When it comes to feeding ourselves, size matters and knowledge matters, because if there is insufficient room to cook and insufficient knowledge to know how to cook, then the only option left to us is ultra-processed fast food either taken away or zapped in the microwave.
Having access to food that is lacking in every possible nutrient our bodies need to remain strong and resilient leaves only food that is a pure carrier for calories: food as fuel, leading to malnutrition. It is worth remembering that malnutrition literally means lack of proper nutrition, therefore someone who is undereating can be just as malnourished as someone who is overeating.

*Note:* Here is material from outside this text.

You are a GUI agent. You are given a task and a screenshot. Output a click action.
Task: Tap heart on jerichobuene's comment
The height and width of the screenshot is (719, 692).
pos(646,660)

Industrialisation of our food system, literally from the ground up, mean that the foods we eat – fresh or processed, are lacking in goodness because the soil they are grown in is being depleted of nutrients at an alarming rate. The UN predict that there are only 70 harvests left before the soil becomes so depleted that it is incapable of producing food of good enough nutritional quality for humans. And this is assuming everything remains on the same trajectory as we are today. Of the 6,000 plant species cultivated throughout human history, today only eight of them supply 50% of our calories**. An acceleration of the effect of climate change, or a pesticide resistant virus or mite could see that number of harvests tumble further, faster.
October 16th 2019 is UN World Food Day. This year, the theme is tackling obesity. The links between our over-reliance of ultra-processed foods, mono-culture and our health are now proven. 790 million adults and children are now classed as obese, globally. Unhealthy diet and sedentary lifestyle has overtaken smoking as the number 1 cause of death and disability globally. While for some, days are filled with the challenge of finding enough food to eat, a large number of us are slowly eating ourselves to death directly because of our food choices and the way our food is being made or grown.
The double edged sword for those fighting to get food, is that much of what is available to them is the kind of food that, whilst filling you up and delivering calories, are lacking much of the nutrients and vitamins our bodies need to continue to be healthy and resilient against fighting illness and disease.
So I ask again, something is better than nothing, right?